EXERCISE BRIEF →
Could you give back only the part of the data that opens with the line containing "Select mapped_1 under P-LIGHT-27" and closes with the line containing "click(974, 23)", swapping "icon" for "button" and leaving everything else unchanged?

RECORDS TO USE →
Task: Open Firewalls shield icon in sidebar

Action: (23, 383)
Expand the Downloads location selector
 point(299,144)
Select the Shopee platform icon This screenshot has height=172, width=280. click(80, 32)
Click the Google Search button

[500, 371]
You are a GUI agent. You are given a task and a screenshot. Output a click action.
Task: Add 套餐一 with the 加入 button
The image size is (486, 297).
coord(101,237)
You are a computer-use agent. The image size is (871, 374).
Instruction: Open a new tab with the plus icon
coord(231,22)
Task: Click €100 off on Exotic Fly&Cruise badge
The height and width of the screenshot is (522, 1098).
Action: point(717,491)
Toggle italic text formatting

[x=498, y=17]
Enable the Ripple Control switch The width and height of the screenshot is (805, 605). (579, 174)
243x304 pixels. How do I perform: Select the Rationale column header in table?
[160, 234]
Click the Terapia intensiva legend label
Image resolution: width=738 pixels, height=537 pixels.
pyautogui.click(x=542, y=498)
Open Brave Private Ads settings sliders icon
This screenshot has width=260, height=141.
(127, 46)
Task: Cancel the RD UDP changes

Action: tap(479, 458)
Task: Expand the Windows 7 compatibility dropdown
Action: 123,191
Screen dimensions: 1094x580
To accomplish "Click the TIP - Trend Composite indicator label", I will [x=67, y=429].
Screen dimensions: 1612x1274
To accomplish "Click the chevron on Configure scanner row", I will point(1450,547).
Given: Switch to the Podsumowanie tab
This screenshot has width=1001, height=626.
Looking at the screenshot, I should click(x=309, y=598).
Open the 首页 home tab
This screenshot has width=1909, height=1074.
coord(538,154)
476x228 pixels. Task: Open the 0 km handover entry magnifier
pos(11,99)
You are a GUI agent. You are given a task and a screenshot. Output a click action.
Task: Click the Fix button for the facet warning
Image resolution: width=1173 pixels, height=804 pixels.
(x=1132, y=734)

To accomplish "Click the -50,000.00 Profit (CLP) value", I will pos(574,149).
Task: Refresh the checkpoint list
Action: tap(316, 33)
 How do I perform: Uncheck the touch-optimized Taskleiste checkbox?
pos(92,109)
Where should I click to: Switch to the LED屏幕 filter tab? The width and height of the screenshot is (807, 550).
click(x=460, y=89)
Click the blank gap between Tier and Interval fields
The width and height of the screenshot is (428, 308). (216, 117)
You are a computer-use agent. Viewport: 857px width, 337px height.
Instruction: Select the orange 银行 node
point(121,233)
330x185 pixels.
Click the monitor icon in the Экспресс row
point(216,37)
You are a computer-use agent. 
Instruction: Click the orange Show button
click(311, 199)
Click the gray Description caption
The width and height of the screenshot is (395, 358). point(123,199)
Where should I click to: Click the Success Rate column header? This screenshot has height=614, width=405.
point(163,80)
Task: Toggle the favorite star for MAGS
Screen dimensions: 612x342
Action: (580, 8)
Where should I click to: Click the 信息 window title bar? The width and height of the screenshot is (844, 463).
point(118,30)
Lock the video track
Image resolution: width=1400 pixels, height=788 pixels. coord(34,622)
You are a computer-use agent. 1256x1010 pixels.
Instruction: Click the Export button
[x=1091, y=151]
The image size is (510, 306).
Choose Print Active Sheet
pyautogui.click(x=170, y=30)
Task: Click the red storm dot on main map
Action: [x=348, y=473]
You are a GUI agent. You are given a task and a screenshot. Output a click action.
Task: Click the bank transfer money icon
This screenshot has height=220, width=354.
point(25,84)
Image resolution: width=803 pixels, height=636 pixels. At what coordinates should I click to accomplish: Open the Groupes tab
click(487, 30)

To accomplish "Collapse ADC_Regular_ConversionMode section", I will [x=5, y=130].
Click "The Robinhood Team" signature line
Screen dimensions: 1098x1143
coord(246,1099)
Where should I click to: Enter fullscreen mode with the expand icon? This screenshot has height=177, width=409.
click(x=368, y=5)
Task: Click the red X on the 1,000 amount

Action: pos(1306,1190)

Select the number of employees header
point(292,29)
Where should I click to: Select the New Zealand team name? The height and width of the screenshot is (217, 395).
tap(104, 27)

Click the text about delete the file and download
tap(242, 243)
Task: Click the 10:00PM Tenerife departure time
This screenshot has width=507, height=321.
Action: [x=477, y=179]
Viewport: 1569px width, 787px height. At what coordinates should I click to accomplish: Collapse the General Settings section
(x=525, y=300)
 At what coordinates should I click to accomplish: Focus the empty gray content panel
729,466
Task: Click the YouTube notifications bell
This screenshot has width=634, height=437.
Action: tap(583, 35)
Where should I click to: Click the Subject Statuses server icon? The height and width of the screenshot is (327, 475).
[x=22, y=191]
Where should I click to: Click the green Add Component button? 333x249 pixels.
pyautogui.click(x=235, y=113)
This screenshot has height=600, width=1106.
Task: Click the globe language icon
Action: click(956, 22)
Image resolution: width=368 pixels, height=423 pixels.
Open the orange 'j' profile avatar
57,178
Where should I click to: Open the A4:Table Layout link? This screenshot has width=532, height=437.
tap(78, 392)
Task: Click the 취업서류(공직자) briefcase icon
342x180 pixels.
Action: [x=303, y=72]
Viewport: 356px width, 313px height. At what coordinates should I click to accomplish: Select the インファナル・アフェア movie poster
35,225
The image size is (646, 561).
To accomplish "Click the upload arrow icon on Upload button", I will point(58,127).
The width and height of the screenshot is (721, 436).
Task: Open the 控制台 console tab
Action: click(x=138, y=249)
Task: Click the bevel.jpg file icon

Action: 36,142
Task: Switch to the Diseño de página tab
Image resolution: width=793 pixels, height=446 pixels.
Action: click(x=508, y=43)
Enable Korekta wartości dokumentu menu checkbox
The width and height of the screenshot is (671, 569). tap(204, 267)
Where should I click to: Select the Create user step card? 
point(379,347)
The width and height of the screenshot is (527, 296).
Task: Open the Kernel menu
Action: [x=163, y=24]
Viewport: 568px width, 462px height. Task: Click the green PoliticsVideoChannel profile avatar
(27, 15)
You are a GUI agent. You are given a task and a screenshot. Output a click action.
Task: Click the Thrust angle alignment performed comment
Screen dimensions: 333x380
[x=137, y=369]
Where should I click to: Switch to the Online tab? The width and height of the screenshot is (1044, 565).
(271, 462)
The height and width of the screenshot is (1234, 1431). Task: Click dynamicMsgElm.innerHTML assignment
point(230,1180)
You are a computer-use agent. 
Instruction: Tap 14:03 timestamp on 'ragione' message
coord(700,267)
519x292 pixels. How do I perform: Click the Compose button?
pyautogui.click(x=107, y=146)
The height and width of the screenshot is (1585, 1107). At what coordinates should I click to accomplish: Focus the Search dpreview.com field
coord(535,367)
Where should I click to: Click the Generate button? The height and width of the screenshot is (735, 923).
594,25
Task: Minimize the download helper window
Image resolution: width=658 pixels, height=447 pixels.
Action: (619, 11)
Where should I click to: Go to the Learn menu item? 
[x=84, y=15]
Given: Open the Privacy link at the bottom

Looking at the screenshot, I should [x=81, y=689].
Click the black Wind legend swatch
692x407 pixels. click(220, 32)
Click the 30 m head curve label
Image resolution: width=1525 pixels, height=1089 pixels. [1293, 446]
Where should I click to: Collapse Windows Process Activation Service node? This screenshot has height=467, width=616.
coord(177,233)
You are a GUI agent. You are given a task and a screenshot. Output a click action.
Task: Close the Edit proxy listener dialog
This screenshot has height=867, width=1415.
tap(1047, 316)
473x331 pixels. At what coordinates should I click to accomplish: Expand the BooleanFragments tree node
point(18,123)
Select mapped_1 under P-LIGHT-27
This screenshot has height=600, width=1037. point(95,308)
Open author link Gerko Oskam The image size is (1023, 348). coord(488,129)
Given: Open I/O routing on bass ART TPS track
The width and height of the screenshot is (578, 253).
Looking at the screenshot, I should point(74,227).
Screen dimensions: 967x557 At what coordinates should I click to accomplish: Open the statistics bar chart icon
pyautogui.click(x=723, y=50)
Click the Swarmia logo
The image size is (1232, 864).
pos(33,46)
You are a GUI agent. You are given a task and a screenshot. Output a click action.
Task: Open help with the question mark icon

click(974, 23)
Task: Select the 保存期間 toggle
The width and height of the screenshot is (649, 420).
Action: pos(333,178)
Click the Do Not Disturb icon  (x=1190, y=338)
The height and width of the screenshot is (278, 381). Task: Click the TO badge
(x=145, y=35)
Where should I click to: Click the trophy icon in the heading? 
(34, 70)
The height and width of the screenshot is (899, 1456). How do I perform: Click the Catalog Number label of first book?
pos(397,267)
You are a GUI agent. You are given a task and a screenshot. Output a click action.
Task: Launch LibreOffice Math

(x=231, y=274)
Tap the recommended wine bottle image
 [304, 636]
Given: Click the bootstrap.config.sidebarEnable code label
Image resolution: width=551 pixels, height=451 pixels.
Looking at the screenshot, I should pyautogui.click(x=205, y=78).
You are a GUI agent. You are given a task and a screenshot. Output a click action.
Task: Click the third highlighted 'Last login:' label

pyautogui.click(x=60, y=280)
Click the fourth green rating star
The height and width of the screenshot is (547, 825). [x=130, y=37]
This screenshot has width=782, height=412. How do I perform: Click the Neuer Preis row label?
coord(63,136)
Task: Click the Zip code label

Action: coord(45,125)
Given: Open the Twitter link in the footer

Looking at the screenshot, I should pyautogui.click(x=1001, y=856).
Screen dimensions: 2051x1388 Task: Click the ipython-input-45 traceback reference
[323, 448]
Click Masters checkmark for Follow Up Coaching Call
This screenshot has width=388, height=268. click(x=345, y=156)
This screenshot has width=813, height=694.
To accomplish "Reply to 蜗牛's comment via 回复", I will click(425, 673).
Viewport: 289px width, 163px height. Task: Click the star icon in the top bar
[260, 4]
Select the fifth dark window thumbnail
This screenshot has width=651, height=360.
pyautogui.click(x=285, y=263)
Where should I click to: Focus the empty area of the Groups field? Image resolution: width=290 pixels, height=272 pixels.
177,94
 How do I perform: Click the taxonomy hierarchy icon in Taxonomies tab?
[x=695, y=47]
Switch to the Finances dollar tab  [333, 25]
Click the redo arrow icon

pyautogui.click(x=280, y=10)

SOLUTION TO THIS PROBLEM →
Select mapped_1 under P-LIGHT-27
This screenshot has height=600, width=1037. point(95,308)
Open author link Gerko Oskam The image size is (1023, 348). coord(488,129)
Given: Open I/O routing on bass ART TPS track
The width and height of the screenshot is (578, 253).
Looking at the screenshot, I should point(74,227).
Screen dimensions: 967x557 At what coordinates should I click to accomplish: Open the statistics bar chart button
pyautogui.click(x=723, y=50)
Click the Swarmia logo
The image size is (1232, 864).
pos(33,46)
You are a GUI agent. You are given a task and a screenshot. Output a click action.
Task: Open help with the question mark button

click(974, 23)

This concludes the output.